鮭といくら 夕食の際、まずどどーんとテーブルの上に置かれていたのが鮭といくらである。
 こんなにたくさんのサーモンといくらを一度に食べることってないよね、という感じだ。同じテーブルになった方々は少食らしく、お皿を見ただけで戦いている。
 もうちょっと上手く炊いてあるといいのに! という感じのごはんが出され、添乗員さんが持参してくださった醤油と山葵と海苔を載せて、鮭親子丼にしていただいた。
 サーモンもいくらも美味しい。
 そして、贅沢である。

スープメインディッシュ

 鮭親子丼だけでもう充分です! という感じだけれど、ロシア料理としてはこれは前菜だ。そして、もう一品、野菜サラダも前菜として出されている。
 さらに、蟹のスープ、メインディッシュのサーモンのソテーと続いた。
 困ったことに、これが美味しい。ビール(150ルーブル)とも合って箸が進み、完食した。
 デザートのチョコケーキ(袋入りのお菓子である)とコーヒーまでしっかりいただいた。

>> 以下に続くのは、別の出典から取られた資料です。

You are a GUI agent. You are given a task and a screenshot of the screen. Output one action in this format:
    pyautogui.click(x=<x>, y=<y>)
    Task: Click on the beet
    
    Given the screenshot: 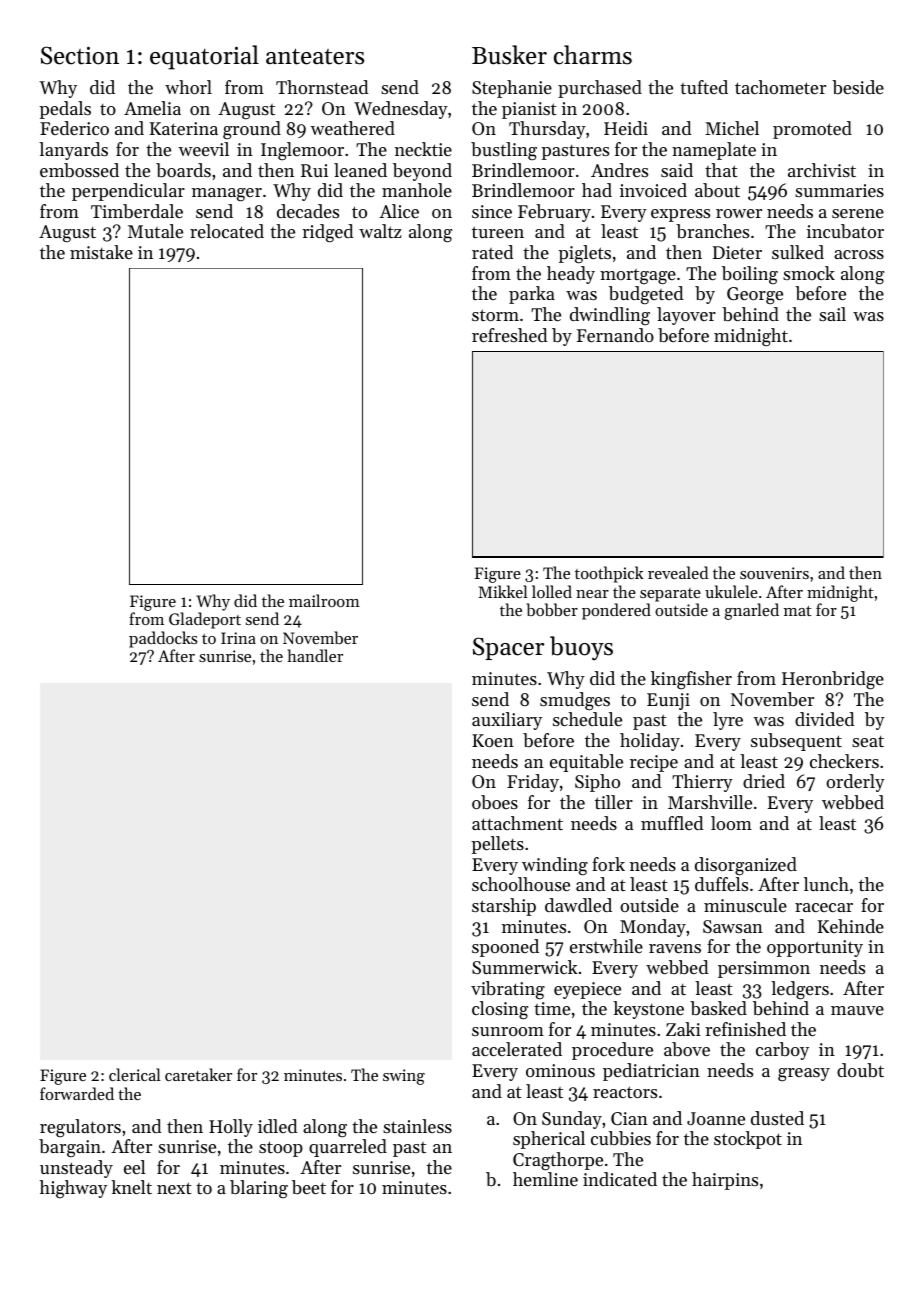 What is the action you would take?
    pyautogui.click(x=309, y=1187)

 添乗員さんもオリガも「先週は川下りで雨に降られた」と言いつつ「明日のお天気は良さそうです!」と何故かここへ来て天気予報を信じているらしいのが可笑しい。
 昨日のアバチャも今日のビリュチンスキーも、前回とは歩いたコースも違えば咲いているお花も違っていたそうだ。本当に短い夏が凄いスピードで進んでいるのだろうと思う。
 明日はハイキングして昼食をいただいて川下りという予定だったけれど、ボートが混雑しているので、川下りをしてから昼食、そしてハイキングという順番に変更になったそうだ。もはやその程度の予定変更は誰も気にしていないのが可笑しい。
 また、明日が一番虫が多いので、虫除けネット等々を用意してくださいという案内もあった。

 夕食を21時くらいに終え、歩きと温泉で結構疲れていたらしく、早めに就寝した。